Exercise set:
1) Decide whether each statement agrees with the passage below on evaluating ego networks, answering yes or no and quoting the deciding words: (a) Accuracy accounts for the nature of incorrect predictions. (b) A support vector machines model was used to evaluate how well an ego network predicts the clinical outcome. (c) A low AUC value indicated good classification between RA patients and normal controls.
2) List every abbreviation that appears in the passage below on evaluating ego networks.

Exercise passage:
────────────────────────────────────────
The capability of an ego network to predict the clinical outcome was evaluated by support vector machines (SVM) model. In machine learning classification, accuracy was one of the most popular performance measures, but it did not take into account the nature of the incorrect predictions, and thus, we engaged the area under the receiver operating characteristics curve (AUC) which had been introduced as a better measure for evaluating the predictive ability of machine learners than accuracy to assess the clinical classification performance of ego networks. High AUC value indicated a good classified performance between RA patients and normal controls.
────────────────────────────────────────
Dataset records:
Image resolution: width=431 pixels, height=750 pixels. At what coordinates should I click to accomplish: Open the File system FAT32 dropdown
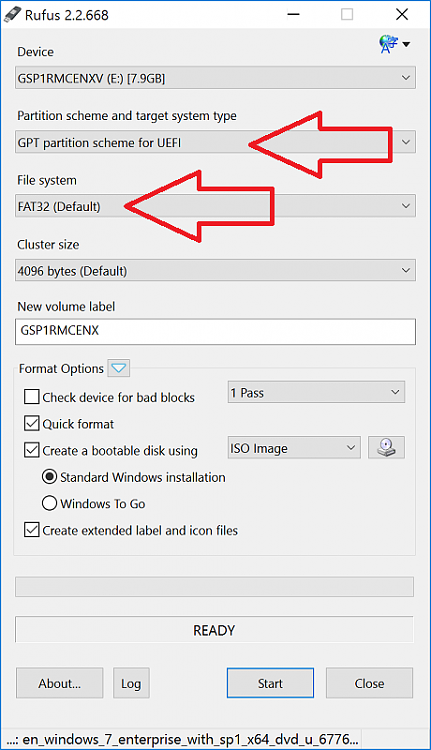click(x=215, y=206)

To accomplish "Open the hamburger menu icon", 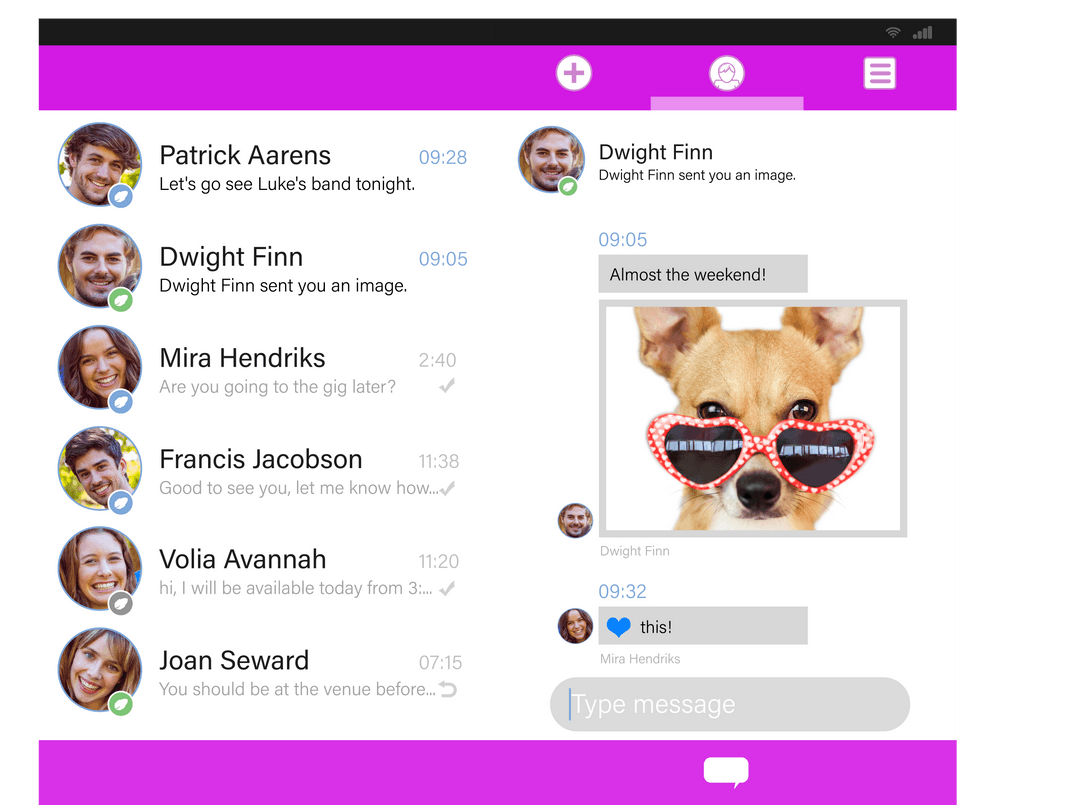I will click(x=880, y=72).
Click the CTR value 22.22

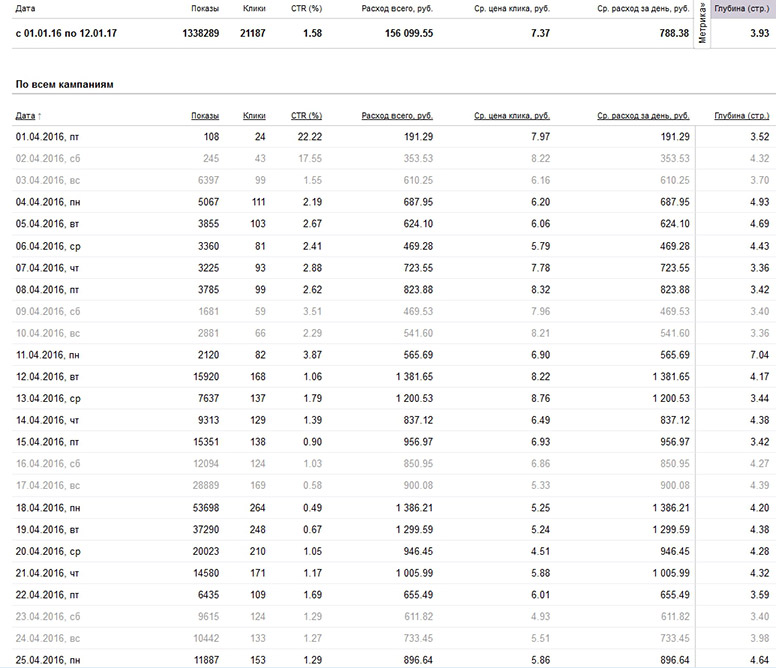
────────────────────────────────────────
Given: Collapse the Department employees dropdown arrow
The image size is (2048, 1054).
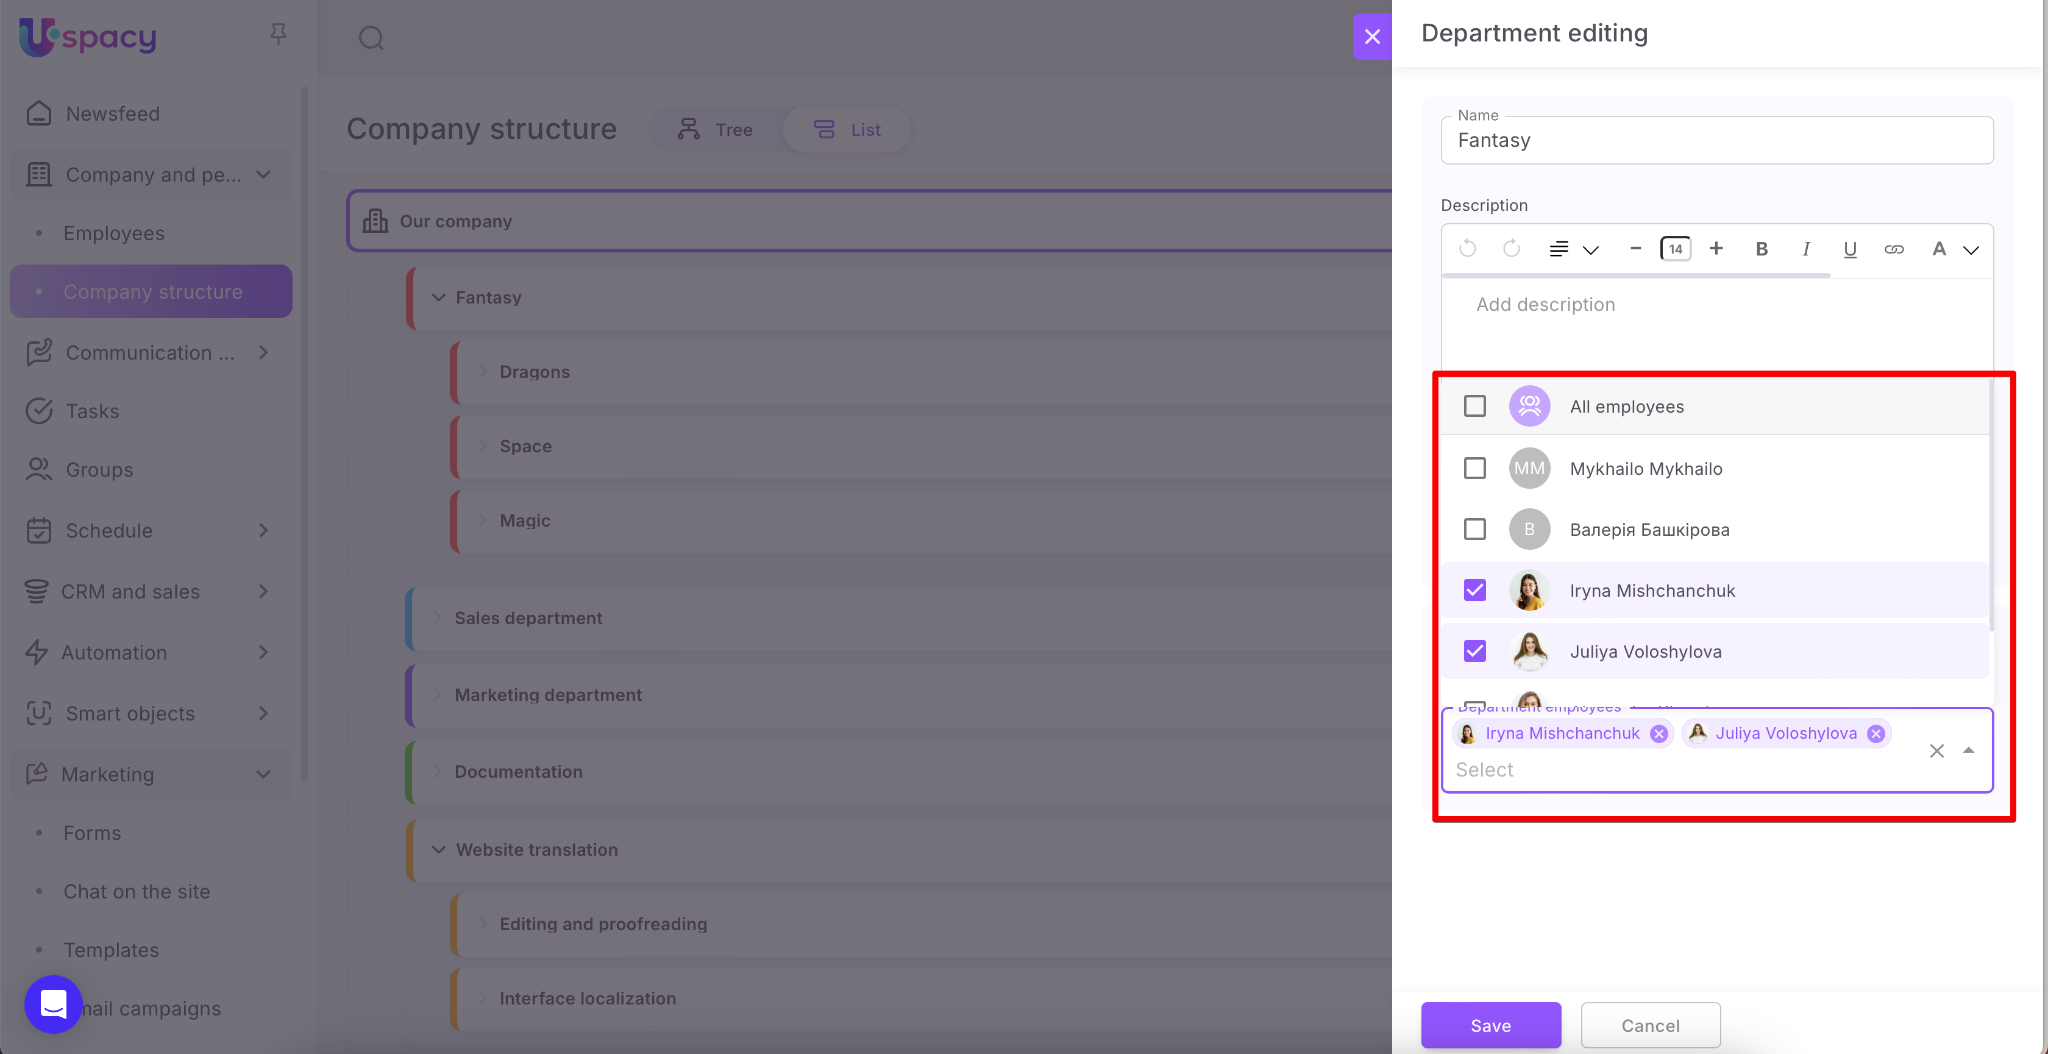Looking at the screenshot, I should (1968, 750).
────────────────────────────────────────
Outputs for the tasks:
1)
(a) No: "it did not take into account the nature of the incorrect predictions"
(b) Yes: "The capability of an ego network to predict the clinical outcome was evaluated by support vector machines (SVM) model"
(c) No: "High AUC value indicated a good classified performance between RA patients and normal controls"

2) SVM, AUC, RA